#### EXTRAIT DU TEXTE:
-----

La plupart des entreprises s’occupent principalement de la sécurité au travail, alors que d’autres questions sont en fait beaucoup plus importantes à l’heure actuelle. Pensez aux risques psychosociaux, comme le burn-out, et la crise du coronavirus. Pourquoi les entreprises se concentrent-elles principalement sur la sécurité au travail ? C’est tout simplement parce qu’un accident grave ou mortel a un impact immédiat énorme sur une entreprise. Alors que l’impact est moins immédiat si une personne meurt d’un cancer du poumon vingt ans après avoir été exposée à l’amiante.

-----

#### EXTRAIT DES DONNÉES:
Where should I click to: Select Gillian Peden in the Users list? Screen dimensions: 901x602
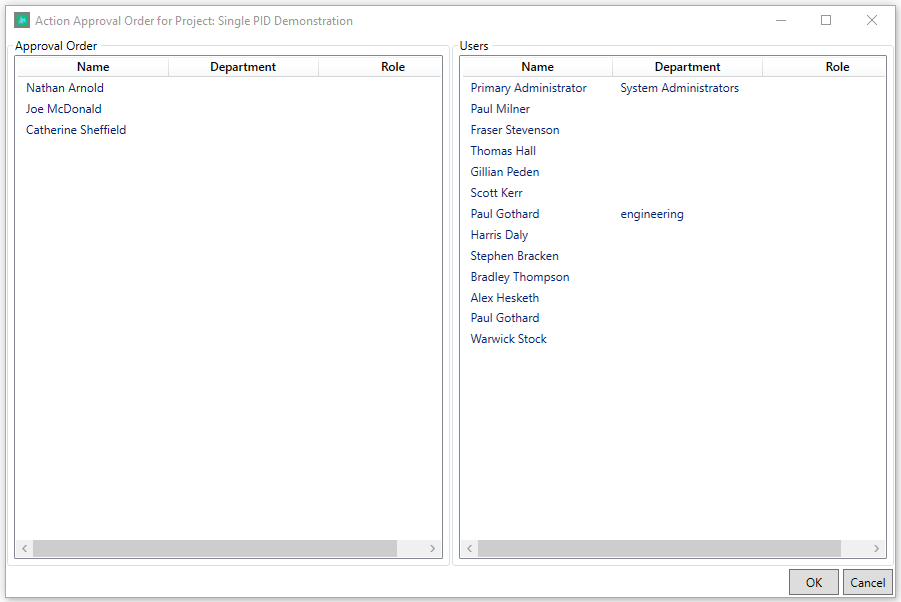tap(505, 172)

-----

#### CONSIGNES DE TRAVAIL:
(1) Recopiez le passage du texte sur la sécurité au travail qui va de « La plupart des » jusqu'à « exposée à l’amiante. ».
(2) Reprenez le texte sur la sécurité au travail et prolongez-le à partir de sa dernière phrase.

#### RÉSULTATS ATTENDUS:
(1)
La plupart des entreprises s’occupent principalement de la sécurité au travail, alors que d’autres questions sont en fait beaucoup plus importantes à l’heure actuelle. Pensez aux risques psychosociaux, comme le burn-out, et la crise du coronavirus. Pourquoi les entreprises se concentrent-elles principalement sur la sécurité au travail ? C’est tout simplement parce qu’un accident grave ou mortel a un impact immédiat énorme sur une entreprise. Alors que l’impact est moins immédiat si une personne meurt d’un cancer du poumon vingt ans après avoir été exposée à l’amiante.

(2)
Il y a aussi une raison financière pour laquelle les entreprises se concentrent actuellement davantage sur la prévention des accidents du travail que sur la prévention de l’absentéisme, par exemple. Premièrement, contrairement aux Pays-Bas, les employeurs de notre pays ne doivent verser un salaire en cas de maladie que pour une période limitée. Chez nos voisins du Nord, ils doivent le faire pendant deux ans et ce n’est qu’après que l’assurance maladie intervient. En conséquence, les employeurs s’y sentent beaucoup plus responsables de la prévention de l’absentéisme (à court terme). Mais l’attention prédominante accordée aux accidents du travail concerne aussi les primes d’assurance. La cotisation de l’entreprise à l’assurance maladie n’augmente pas proportionnellement si de nombreux travailleurs sont malades pendant de longues périodes. Alors que c’est le cas pour les accidents du travail. Ceux-ci sont assurés par des assureurs privés et ceux-ci suivent très attentivement les accidents du travail. Si vous avez beaucoup d’accidents du travail, votre prime augmente.
Quelle est votre recommandation spécifique pour les entreprises ?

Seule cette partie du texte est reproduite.